The problem → Which lines of the data below contain "screenshot"? Please show them all.

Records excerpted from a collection
========================

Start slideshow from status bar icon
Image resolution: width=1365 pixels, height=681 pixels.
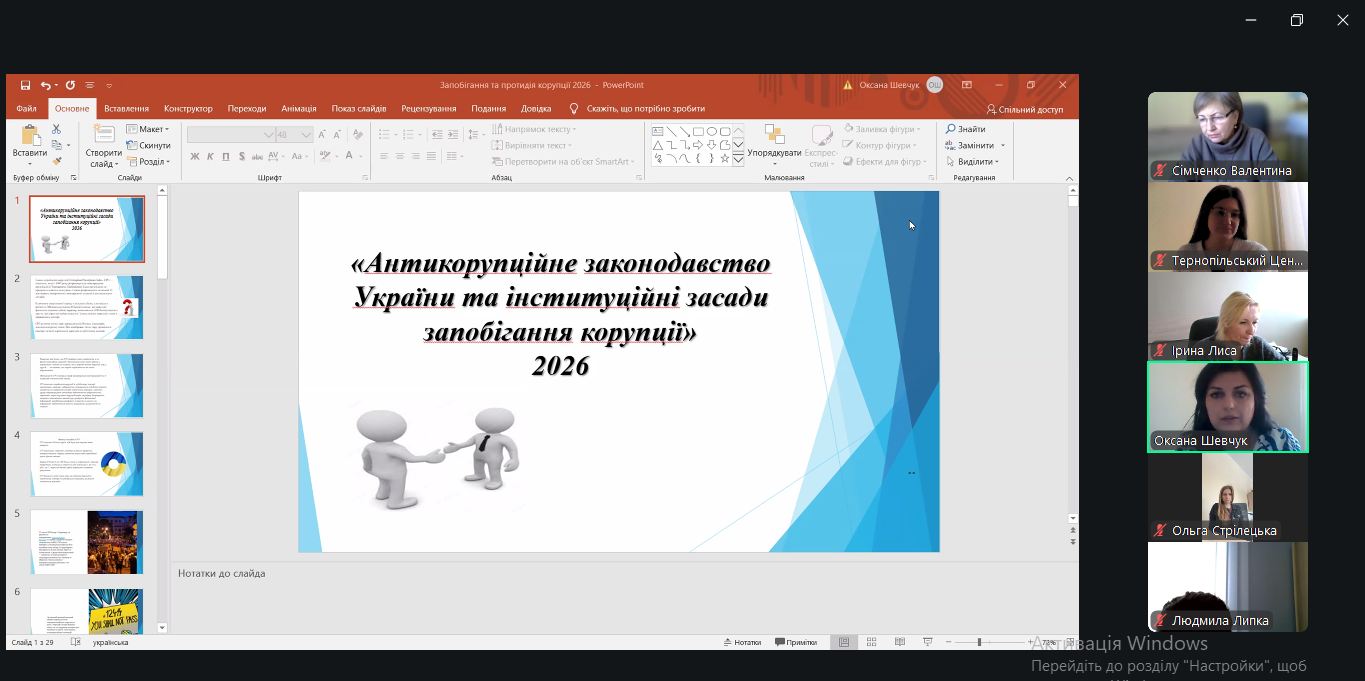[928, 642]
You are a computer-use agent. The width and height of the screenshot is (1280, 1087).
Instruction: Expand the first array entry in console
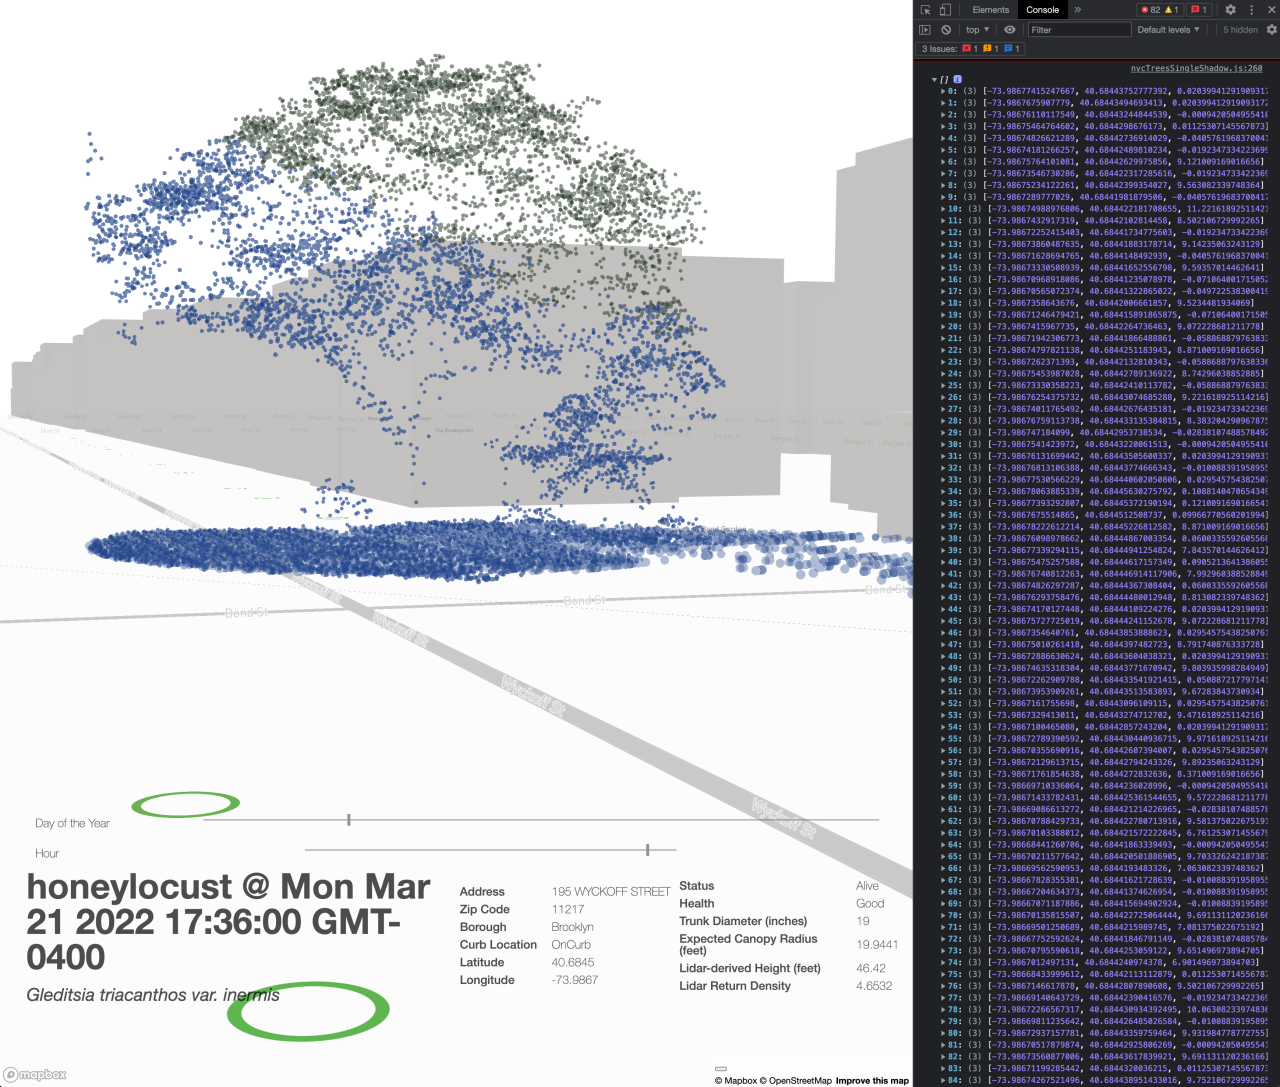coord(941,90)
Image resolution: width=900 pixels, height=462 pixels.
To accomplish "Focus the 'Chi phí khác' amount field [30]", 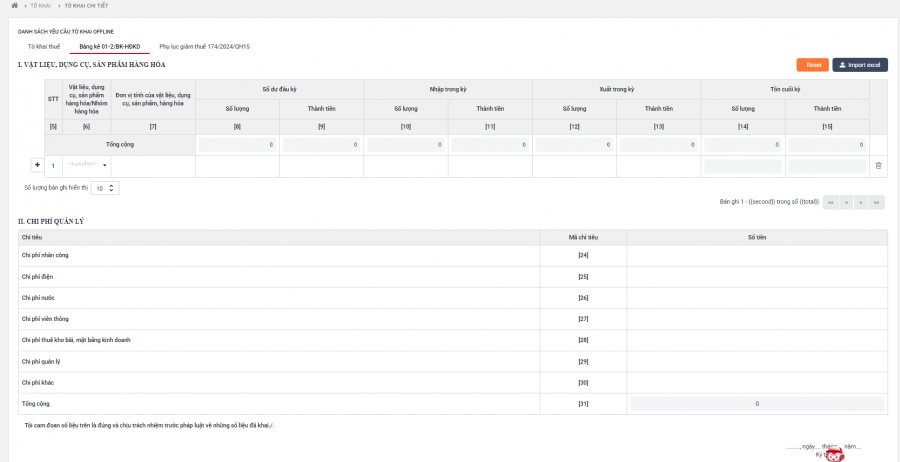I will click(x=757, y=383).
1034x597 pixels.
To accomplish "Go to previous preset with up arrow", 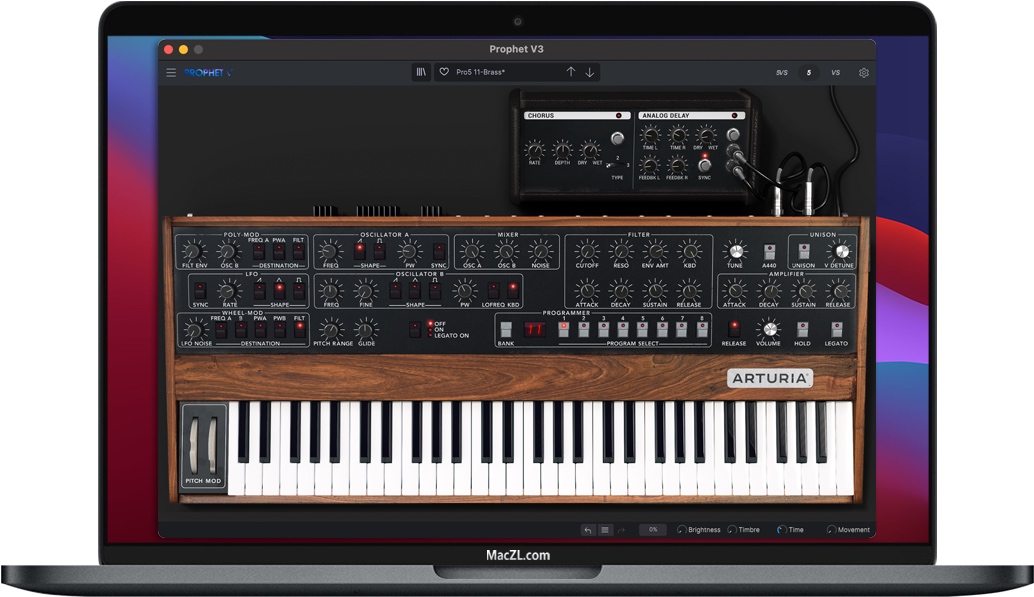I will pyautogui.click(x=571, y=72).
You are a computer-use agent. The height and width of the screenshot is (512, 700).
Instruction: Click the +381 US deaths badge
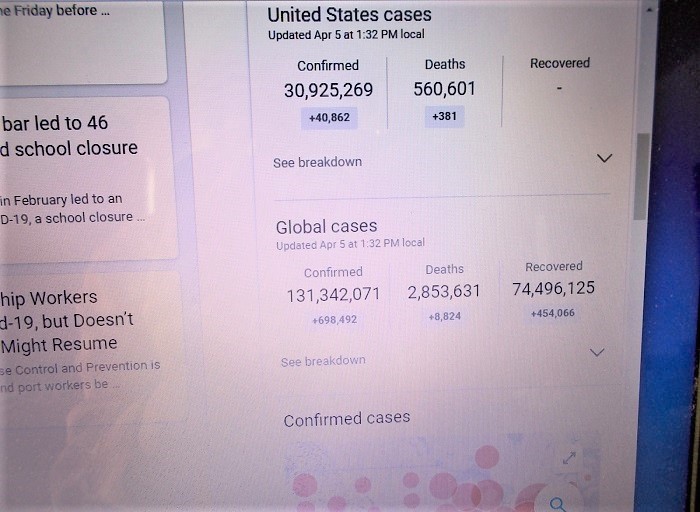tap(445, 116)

========================

Reply to the exercise →
You are a computer-use agent. The width and height of the screenshot is (1280, 1087).
You are a computer-use agent. The height and width of the screenshot is (512, 700).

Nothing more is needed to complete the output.